Anyway .... hope you find it interesting if you're looking at Requiem.


----------



## tumeninote (Feb 24, 2011)

Haha...sounds great! Congrats.


----------



## BoulderBrow (Feb 24, 2011)

Nice! Definately on my list of goodies, props for the sound design also. Very cool o-[][]-o


----------



## Ian Dorsch (Feb 24, 2011)

Very nice, Ed, just right for the picture. :D

Requiem sounds beautiful in there as well. Thanks for sharing.


----------



## spikescott (Feb 24, 2011)

Nice work Ed. 

I haven't had the opportunity to use Requiem in an ad yet - Although I've used a little bit so far in a doco that's still in edit. I got 'Lite' a few weeks ago & Liberis on it's release as a pre-order. They're fantastically inspiring.


----------



## jlb (Feb 24, 2011)

Agree with the others, sounds great  

jlb


----------



## DKeenum (Feb 25, 2011)

Very nice, Ed! And, of course, Requiem sounds great!


----------



## Hal (Feb 25, 2011)

haha i love it.. the concept the composition and that little change u made with the look great ED


----------



## Ed (Feb 28, 2011)

Cool glad you guys liked it :D 

spikescott, I really want Liberis as well, but it will have to wait as I have several things on my wish list already. Annoying as it sounds awesome!

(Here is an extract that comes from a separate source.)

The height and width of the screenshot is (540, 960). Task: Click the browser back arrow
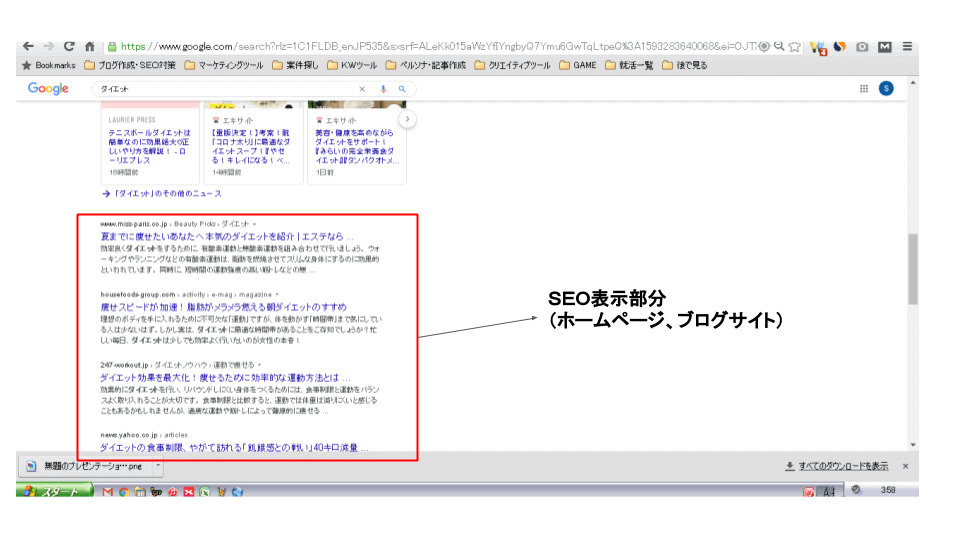pyautogui.click(x=28, y=46)
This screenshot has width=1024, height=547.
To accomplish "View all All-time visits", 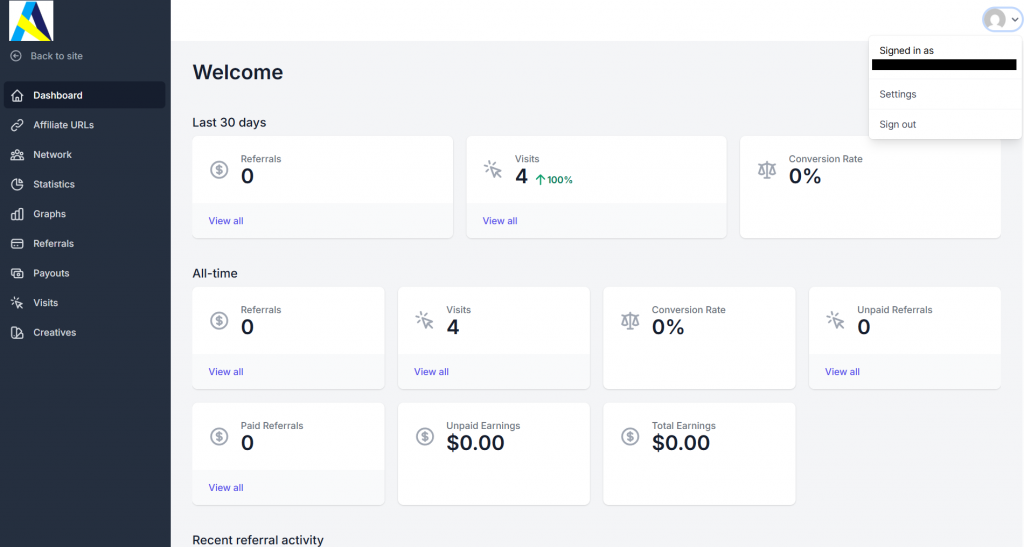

BoulderBrow, just so you know in case you meant this, the foley/sound design stuff (like balls hitting the ground etc) was by Peter Challis from A-Bomb, not me!


----------



## BoulderBrow (Mar 1, 2011)

> BoulderBrow, just so you know in case you meant this, the foley/sound design stuff (like balls hitting the ground etc) was by Peter Challis from A-Bomb, not me!



Yeah all that stuff sounded great but the music was equally good, suited it perfectly


----------



## ChrisAxia (Mar 1, 2011)

Very nicely done Ed! Works extremely well with the visuals.

~C


----------



## Ned Bouhalassa (Mar 11, 2011)

Fantastic, Ed! Works like a charm. Total pro job. Congratulations. =o


----------